In this specification, the term “database” is used broadly to refer to any collection of data: the data does not need to be structured in any particular way, or structured at all, and it can be stored on storage devices in one or more locations. Thus, for example, the index database can include multiple collections of data, each of which may be organized and accessed differently.
Similarly, in this specification the term “engine” is used broadly to refer to a software-based system, subsystem, or process that is programmed to perform one or more specific functions. Generally, an engine will be implemented as one or more software modules or components, installed on one or more computers in one or more locations. In some cases, one or more computers will be dedicated to a particular engine; in other cases, multiple engines can be installed and running on the same computer or computers.
The processes and logic flows described in this specification can be performed by one or more programmable computers executing one or more computer programs to perform functions by operating on input data and generating output. The processes and logic flows can also be performed by special purpose logic circuitry, e.g., an FPGA or an ASIC, or by a combination of special purpose logic circuitry and one or more programmed computers.
Computers suitable for the execution of a computer program can be based on general or special purpose microprocessors or both, or any other kind of central processing unit. Generally, a central processing unit will receive instructions and data from a read only memory or a random access memory or both. The essential elements of a computer are a central processing unit for performing or executing instructions and one or more memory devices for storing instructions and data. The central processing unit and the memory can be supplemented by, or incorporated in, special purpose logic circuitry. Generally, a computer will also include, or be operatively coupled to receive data from or transfer data to, or both, one or more mass storage devices for storing data, e.g., magnetic, magneto optical disks, or optical disks. However, a computer need not have such devices. Moreover, a computer can be embedded in another device, e.g., a mobile telephone, a personal digital assistant (PDA), a mobile audio or video player, a game console, a Global Positioning System (GPS) receiver, or a portable storage device, e.g., a universal serial bus (USB) flash drive, to name just a few.
Computer readable media suitable for storing computer program instructions and data include all forms of non volatile memory, media and memory devices, including by way of example semiconductor memory devices, e.g., EPROM, EEPROM, and flash memory devices; magnetic disks, e.g., internal hard disks or removable disks; magneto optical disks; and CD ROM and DVD-ROM disks.

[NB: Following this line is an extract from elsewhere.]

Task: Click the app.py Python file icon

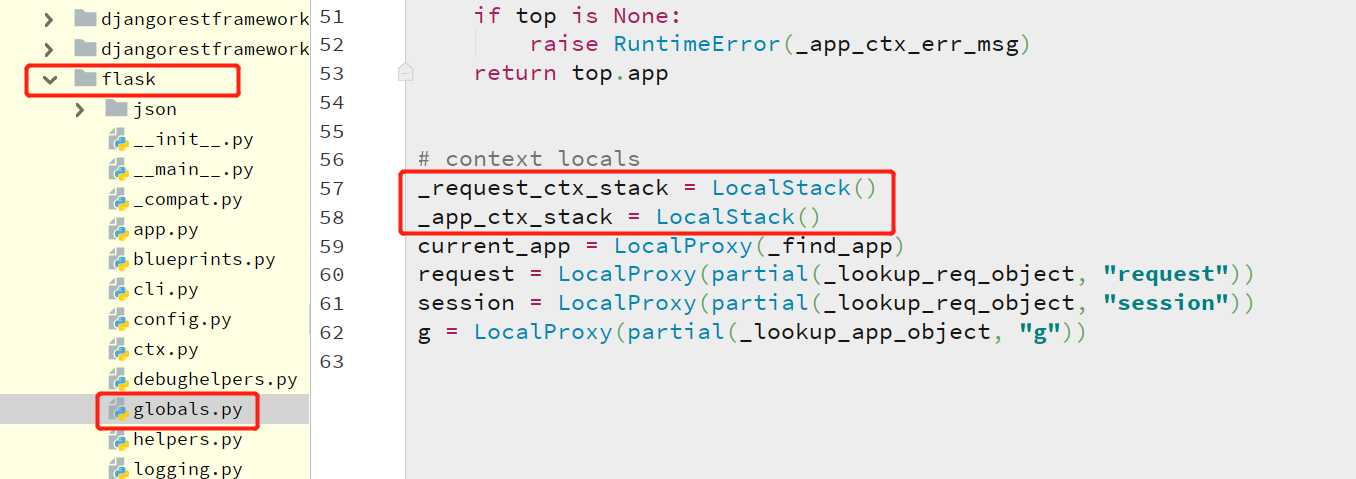Action: pos(118,230)
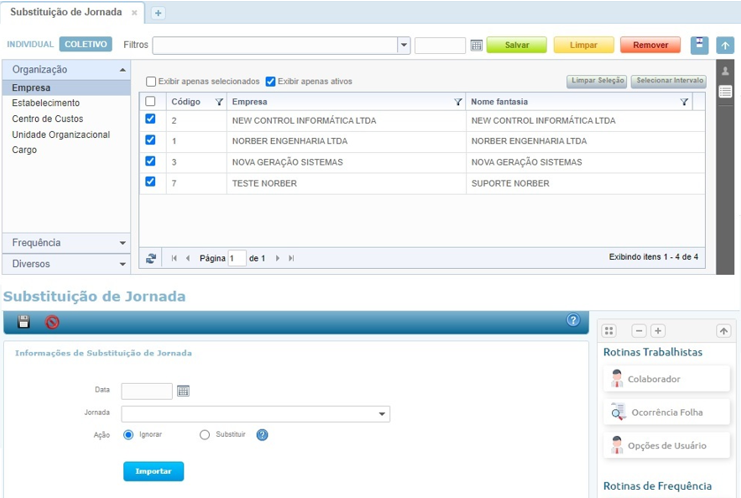Open the Colaborador routine

tap(654, 379)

To provide for interaction with a user, embodiments of the subject matter described in this specification can be implemented on a computer having a display device, e.g., a CRT (cathode ray tube) or LCD (liquid crystal display) monitor, for displaying information to the user and a keyboard and a pointing device, e.g., a mouse or a trackball, by which the user can provide input to the computer. Other kinds of devices can be used to provide for interaction with a user as well; for example, feedback provided to the user can be any form of sensory feedback, e.g., visual feedback, auditory feedback, or tactile feedback; and input from the user can be received in any form, including acoustic, speech, or tactile input. In addition, a computer can interact with a user by sending documents to and receiving documents from a device that is used by the user; for example, by sending web pages to a web browser on a user's device in response to requests received from the web browser. Also, a computer can interact with a user by sending text messages or other forms of message to a personal device, e.g., a smartphone that is running a messaging application, and receiving responsive messages from the user in return.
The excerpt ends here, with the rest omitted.